While growing the GCRC membership is an important goal for Kruskamp, as is advocating for the Republican ticket this November, Kruskamp said he also wants to see the GCRC become a strong force in the community. He said he doesn’t want a homogenous group at all.

“I think that’s unhealthy,” he said. “Having an echo chamber does not strengthen the unit. This is a changing landscape and we’re in unprecedented times and I think if you surround yourself with people who are perfectly aligned with your viewpoints, you may miss a lot of the bigger picture. And missing that bigger picture could really put you at a disadvantage.”

He said the way to strengthen the party is to bring in diversity of opinion where people can engage each other respectfully, without fear of being bullied.

“I ran on diversity of opinion, and I, through conversations with members, knew that a fracture was already there for the GCRC,” Kruskamp said. “This is part of the reason why I'm putting so much emphasis on this because this is the way that we can unite. When it turns bad is when you shut people out who have a difference of opinion.”

The Kruskamps are expecting their second child this weekend and he said he’d like to get to the point where he can focus on his growing family.

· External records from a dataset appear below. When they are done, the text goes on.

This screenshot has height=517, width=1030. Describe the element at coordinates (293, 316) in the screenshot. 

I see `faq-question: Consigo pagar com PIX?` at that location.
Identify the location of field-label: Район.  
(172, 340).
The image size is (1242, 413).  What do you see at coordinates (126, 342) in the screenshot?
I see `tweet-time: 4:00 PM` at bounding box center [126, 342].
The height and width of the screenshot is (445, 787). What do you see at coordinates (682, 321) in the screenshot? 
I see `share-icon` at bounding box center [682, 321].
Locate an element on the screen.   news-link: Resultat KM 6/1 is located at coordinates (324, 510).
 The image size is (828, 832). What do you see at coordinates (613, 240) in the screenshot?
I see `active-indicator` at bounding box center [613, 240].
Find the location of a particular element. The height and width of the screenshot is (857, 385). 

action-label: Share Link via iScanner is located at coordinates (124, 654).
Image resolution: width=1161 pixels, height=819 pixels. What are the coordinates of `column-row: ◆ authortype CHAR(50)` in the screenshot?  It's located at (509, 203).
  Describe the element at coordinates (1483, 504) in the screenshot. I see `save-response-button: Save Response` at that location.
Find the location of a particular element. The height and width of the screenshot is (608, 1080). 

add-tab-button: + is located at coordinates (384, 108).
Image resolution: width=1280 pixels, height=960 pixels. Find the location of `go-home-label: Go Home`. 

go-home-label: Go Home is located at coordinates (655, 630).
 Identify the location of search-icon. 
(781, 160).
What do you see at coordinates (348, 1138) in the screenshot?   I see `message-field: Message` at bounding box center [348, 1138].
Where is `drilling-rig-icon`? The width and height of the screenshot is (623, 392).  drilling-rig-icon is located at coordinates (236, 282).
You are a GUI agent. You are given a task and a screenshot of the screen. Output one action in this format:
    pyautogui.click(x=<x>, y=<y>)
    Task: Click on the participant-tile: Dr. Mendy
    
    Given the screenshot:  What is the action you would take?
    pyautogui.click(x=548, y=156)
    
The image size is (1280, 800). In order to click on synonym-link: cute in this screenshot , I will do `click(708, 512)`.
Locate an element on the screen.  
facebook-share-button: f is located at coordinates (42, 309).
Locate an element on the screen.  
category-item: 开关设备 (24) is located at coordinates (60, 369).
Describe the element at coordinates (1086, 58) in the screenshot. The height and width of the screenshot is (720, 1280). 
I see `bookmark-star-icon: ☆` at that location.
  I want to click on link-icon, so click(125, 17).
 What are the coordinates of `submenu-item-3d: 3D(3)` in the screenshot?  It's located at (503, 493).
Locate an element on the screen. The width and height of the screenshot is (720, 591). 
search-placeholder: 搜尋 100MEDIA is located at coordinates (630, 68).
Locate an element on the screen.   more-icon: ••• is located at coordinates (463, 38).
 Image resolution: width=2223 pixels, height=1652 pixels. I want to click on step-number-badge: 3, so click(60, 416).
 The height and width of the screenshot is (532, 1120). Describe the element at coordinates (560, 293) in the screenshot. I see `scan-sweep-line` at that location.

“That’s been the toughest part of this, being a father and having a wife who’s expecting any moment and finding my evenings completely filled with conversations with others, planning, 5th District stuff and local unit stuff. It’s been difficult, but I’m confident that finding a nice balance going forward is easily attainable.”

People can subscribe to a GCRC newsletter via the website, as well as get information about upcoming meetings and more, at Kruskamp said he’s also available to the committee members via email at

“I’m happy to have any conversation that anybody wants,” he said.

Anyone who needs Bob Good, Donald Trump or Daniel Gade candidate yard signs for the November election can reach out to him, too.

The recessed June 26 gathering is scheduled to reconvene at 7 p.m. on Friday, July 10 at Lydia Lodge and is open to all.